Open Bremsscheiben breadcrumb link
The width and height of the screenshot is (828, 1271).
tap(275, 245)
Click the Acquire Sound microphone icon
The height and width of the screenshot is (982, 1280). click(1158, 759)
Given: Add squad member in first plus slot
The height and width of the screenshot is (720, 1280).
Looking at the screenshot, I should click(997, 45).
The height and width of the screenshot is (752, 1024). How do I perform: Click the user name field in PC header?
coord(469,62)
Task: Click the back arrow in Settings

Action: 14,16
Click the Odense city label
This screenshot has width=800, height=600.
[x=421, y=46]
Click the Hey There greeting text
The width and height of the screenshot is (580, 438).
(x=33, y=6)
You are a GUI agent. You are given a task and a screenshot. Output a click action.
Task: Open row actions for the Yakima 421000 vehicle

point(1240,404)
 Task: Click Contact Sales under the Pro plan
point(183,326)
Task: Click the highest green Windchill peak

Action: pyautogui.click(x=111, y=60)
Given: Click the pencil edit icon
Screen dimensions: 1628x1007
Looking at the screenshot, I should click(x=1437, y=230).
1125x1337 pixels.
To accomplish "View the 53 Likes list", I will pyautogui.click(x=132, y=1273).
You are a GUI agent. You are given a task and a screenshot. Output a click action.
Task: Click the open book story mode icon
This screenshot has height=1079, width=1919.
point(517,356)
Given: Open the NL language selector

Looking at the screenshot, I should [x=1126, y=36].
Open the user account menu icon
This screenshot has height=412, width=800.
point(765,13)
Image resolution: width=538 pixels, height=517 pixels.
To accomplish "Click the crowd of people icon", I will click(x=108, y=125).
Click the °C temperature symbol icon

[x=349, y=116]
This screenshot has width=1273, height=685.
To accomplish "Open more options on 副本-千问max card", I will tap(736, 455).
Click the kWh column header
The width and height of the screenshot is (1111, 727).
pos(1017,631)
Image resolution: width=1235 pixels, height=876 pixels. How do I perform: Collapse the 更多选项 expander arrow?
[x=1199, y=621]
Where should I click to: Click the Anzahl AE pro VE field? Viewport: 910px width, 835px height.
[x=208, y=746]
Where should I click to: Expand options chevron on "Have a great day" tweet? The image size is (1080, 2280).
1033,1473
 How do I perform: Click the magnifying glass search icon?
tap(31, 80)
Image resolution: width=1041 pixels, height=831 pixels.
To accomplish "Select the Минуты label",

◆ ◆ ◆ ◆ ◆

■ GOAL OF THE EXERCISE ■
Exactly repeat the lines above, from the opening line through the one with "Task: Click the open book story mode icon", and include nothing else.

■ EXPECTED ANSWER ■
Open Bremsscheiben breadcrumb link
The width and height of the screenshot is (828, 1271).
tap(275, 245)
Click the Acquire Sound microphone icon
The height and width of the screenshot is (982, 1280). click(1158, 759)
Given: Add squad member in first plus slot
The height and width of the screenshot is (720, 1280).
Looking at the screenshot, I should click(997, 45).
The height and width of the screenshot is (752, 1024). How do I perform: Click the user name field in PC header?
coord(469,62)
Task: Click the back arrow in Settings

Action: 14,16
Click the Odense city label
This screenshot has width=800, height=600.
[x=421, y=46]
Click the Hey There greeting text
The width and height of the screenshot is (580, 438).
(x=33, y=6)
You are a GUI agent. You are given a task and a screenshot. Output a click action.
Task: Open row actions for the Yakima 421000 vehicle

point(1240,404)
 Task: Click Contact Sales under the Pro plan
point(183,326)
Task: Click the highest green Windchill peak

Action: pyautogui.click(x=111, y=60)
Given: Click the pencil edit icon
Screen dimensions: 1628x1007
Looking at the screenshot, I should click(x=1437, y=230).
1125x1337 pixels.
To accomplish "View the 53 Likes list", I will pyautogui.click(x=132, y=1273).
You are a GUI agent. You are given a task and a screenshot. Output a click action.
Task: Click the open book story mode icon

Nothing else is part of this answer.